Monday, December 19, 2005
One of the problems you can face while converting a car from a carb to fuel injection is what to do about the gas tank. On a car designed for EFI, if the engineers have done their job right, the fuel tank will have baffles to prevent the fuel from sloshing around on corners. If you are working with a fuel tank not meant for EFI, the fuel can run to one side while taking a hard corner, and the pickup will be sucking air. Not good. So, if you don't have these baffles, and plan to do any hard cornering with your fuel injected car, you will need to find a way to prevent air bubbles from reaching your fuel rail.
There are three ways to deal with this. If you are lucky, you'll be able to bolt in a fuel tank from an injected version of your car. Or, you can modify your fuel tank to add baffles or a sump so as to prevent fuel slosh. The last option is a bit of a complicated one: Use a low pressure pump to transfer fuel out of your main fuel tank to a smaller surge tank. This surge tank separates out bubbles and has a deep sump that can feed into a high pressure tank.
Well, I can't weld very well, wouldn't want to weld a gas tank anyway, and there are no factory fuel injection tanks out there for A-bodies. Plus, I already have a low pressure electric fuel pump. So I decided to build a surge tank. Big thanks to Lamrith, who showed me how to use a fuel filter as a surge tank. My version has just a few twists added when it comes to flow control. As they say, if it's worth doing, it's worth overdoing.
I started with a Goldenrod industrial fuel filter from Tractor Supply. I then tapped the center of the spin-on mount for a 3/8" pipe that reaches to the bottom of the filter. At the top, I drilled a hole in the inlet side so that air bubbles can escape out the top and unneeded fuel can flow through the return. This return hole leads to a tee where it joins the return from the fuel pressure regulator and goes back to the gas tank. Many installations use fuel filters to restrict flow to prevent the low pressure pump from sending gas up the return line; I've substituted a one way check valve. I've also put a needle valve in the return to ensure enough fuel pressure to push fuel through the filter - I may wind up moving the needle valve from the return outlet to in between the top of the fuel filter and the tee, particularly if it creates a spike in fuel pressure. We'll have to see how this works out.
Now, I will have to find a way to mount this vertically and above the fuel pump.
Labels: Dodge Dart
What's the difference if the low pressure pump could or would pump some fuel up the return line, The high pressure pump would instantly overcome the low pressure and fuel will flow to th main tank. If the check valve was being held shut by the low pressure pump the same thing would happen, the high pressure pump return would overcome the low pressure and fuel would flow back to the main tank.

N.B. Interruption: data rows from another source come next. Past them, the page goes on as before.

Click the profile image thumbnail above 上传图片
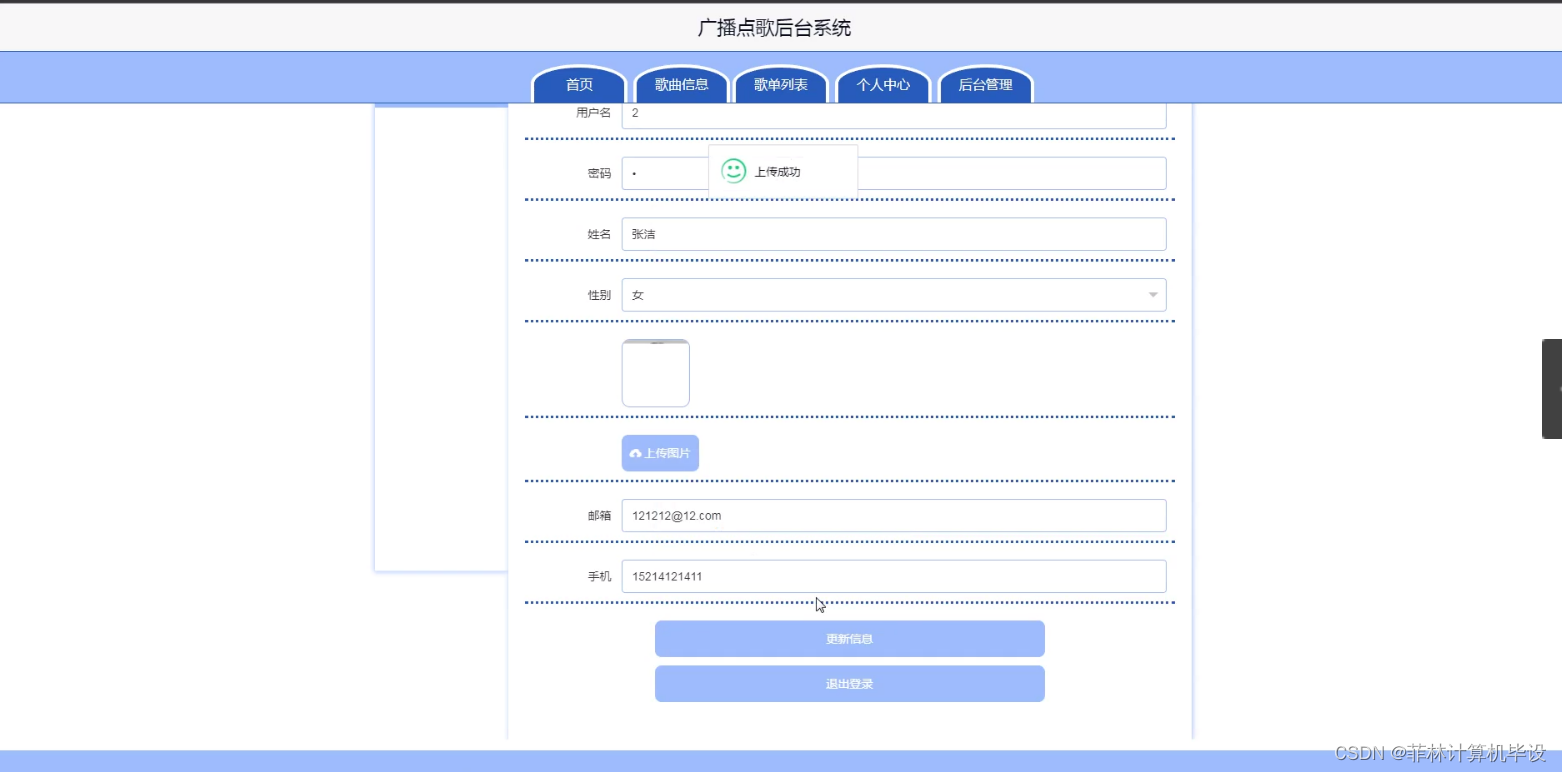Screen dimensions: 1562x772 (655, 372)
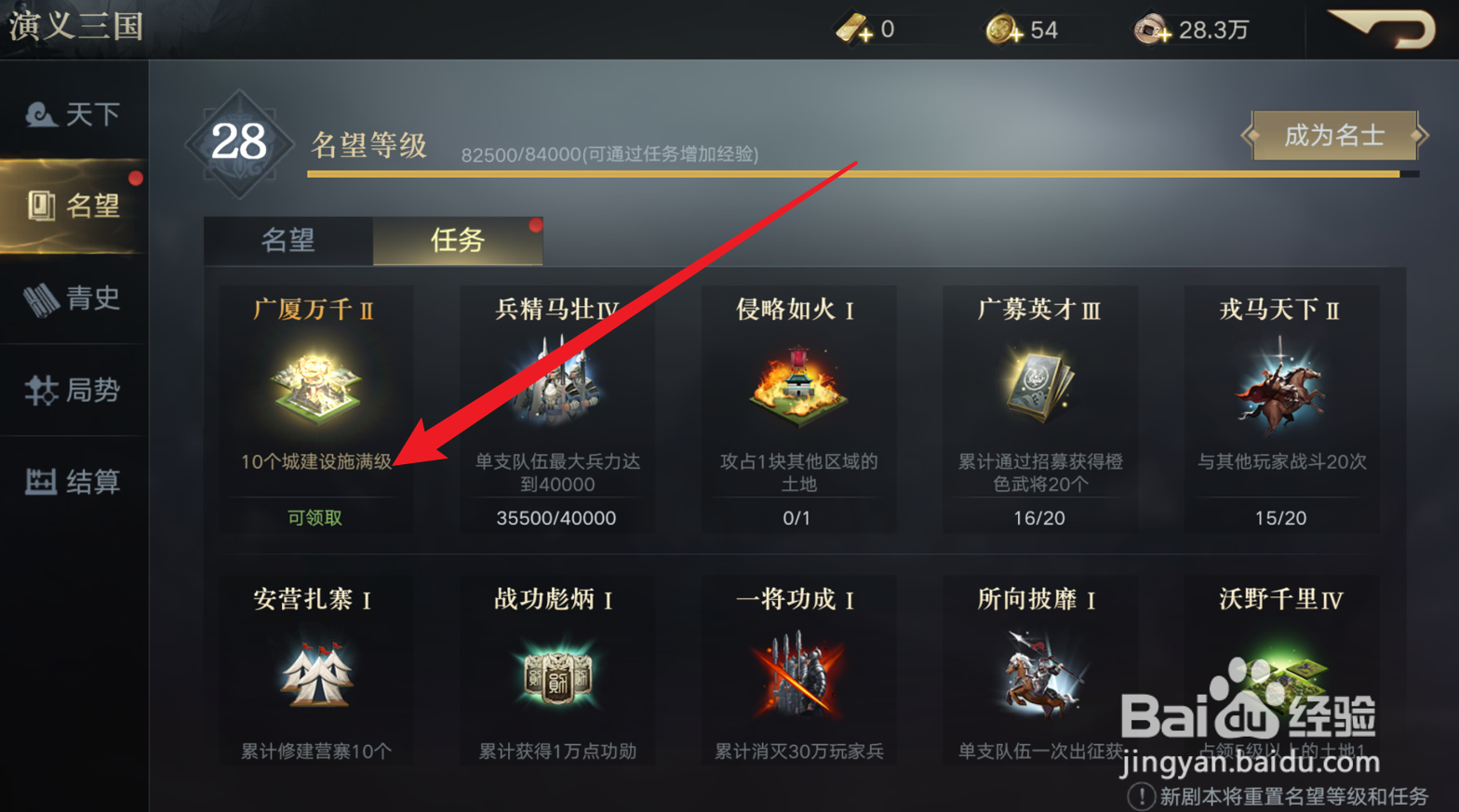Open 局势 in the left sidebar

point(74,391)
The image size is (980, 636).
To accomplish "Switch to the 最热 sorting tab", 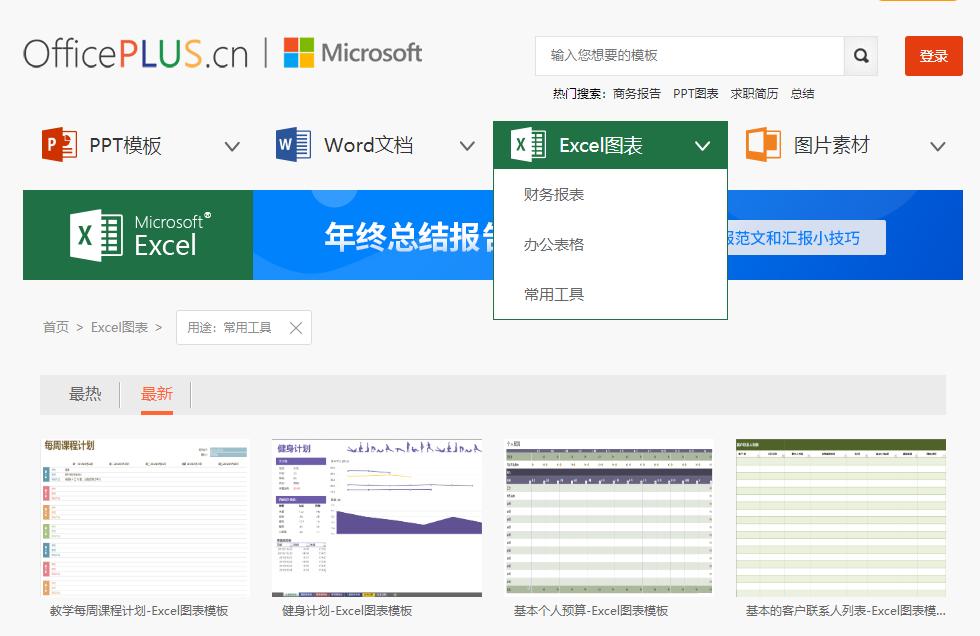I will (86, 394).
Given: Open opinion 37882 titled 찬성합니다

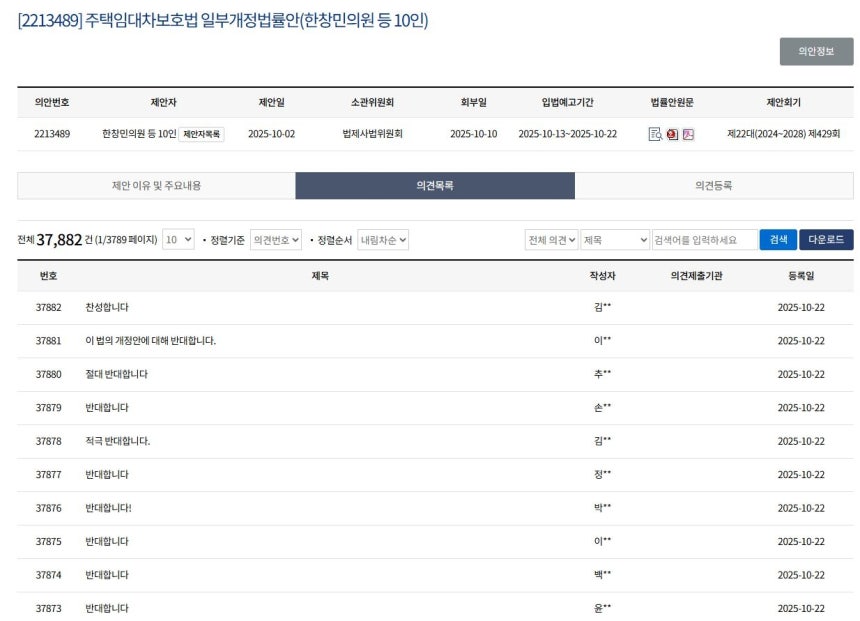Looking at the screenshot, I should point(107,307).
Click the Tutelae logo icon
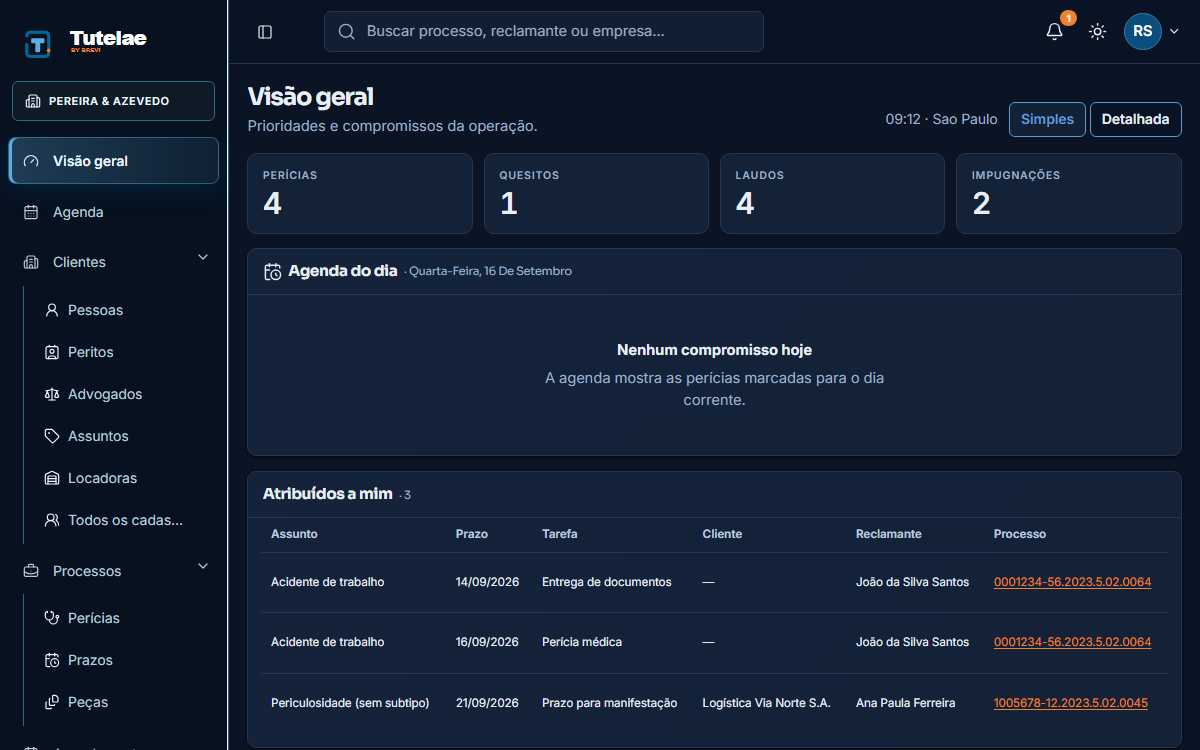 [38, 44]
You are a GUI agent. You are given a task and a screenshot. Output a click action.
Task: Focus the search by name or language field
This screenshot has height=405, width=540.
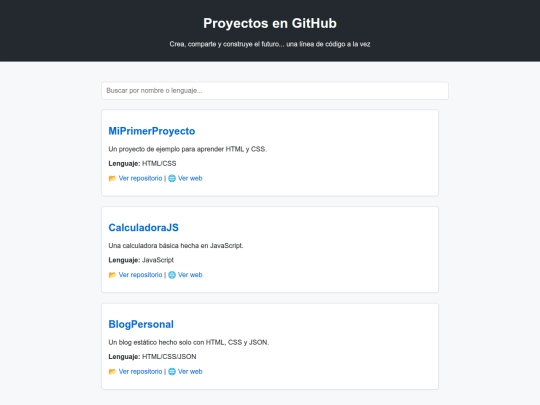[275, 91]
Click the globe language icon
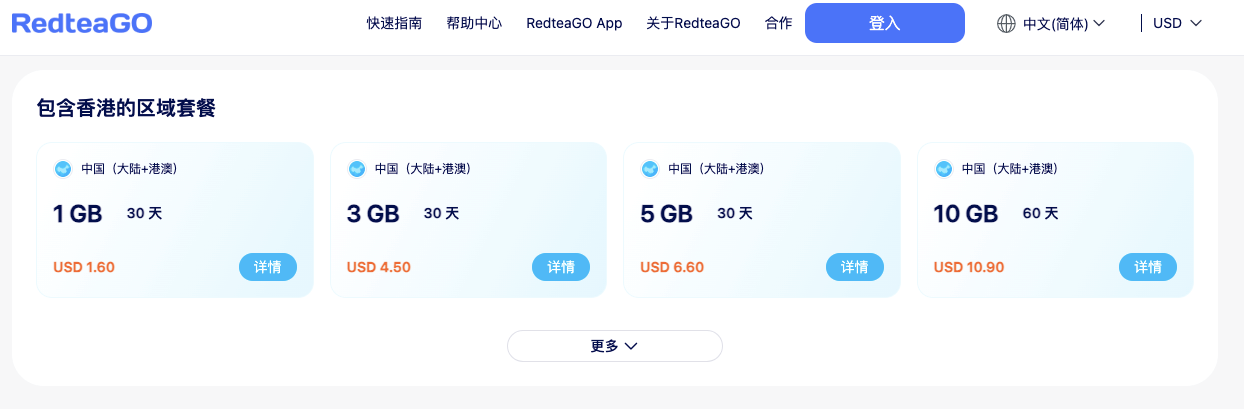The image size is (1244, 409). pyautogui.click(x=1006, y=23)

The needle valve is not necessary for fuel to flow through the filter. As long as you have about 1 ti 2 psi pressure difference across the filter, fuel will flow. It makes no sense to put UNNECESSARY restrictions in the fuel system, especially on the return line.
Squido says, "when in doubt, leave it out".
As you have it all the usable fuel will be filtered. Any unfiltered return from the low pressure pump will/can be mixed with the high pressure return to the main tank. The high pressure return is also free to return to the surge tank if needed, and be filter again.
I would put a coarse filter in the surge tank and add a fine filter after the high pressure pump.
I can think of many situations where that would be bad.
"do we need parachutes?"
doctor during operation "i dont remember taking this out"
Do I need condoms?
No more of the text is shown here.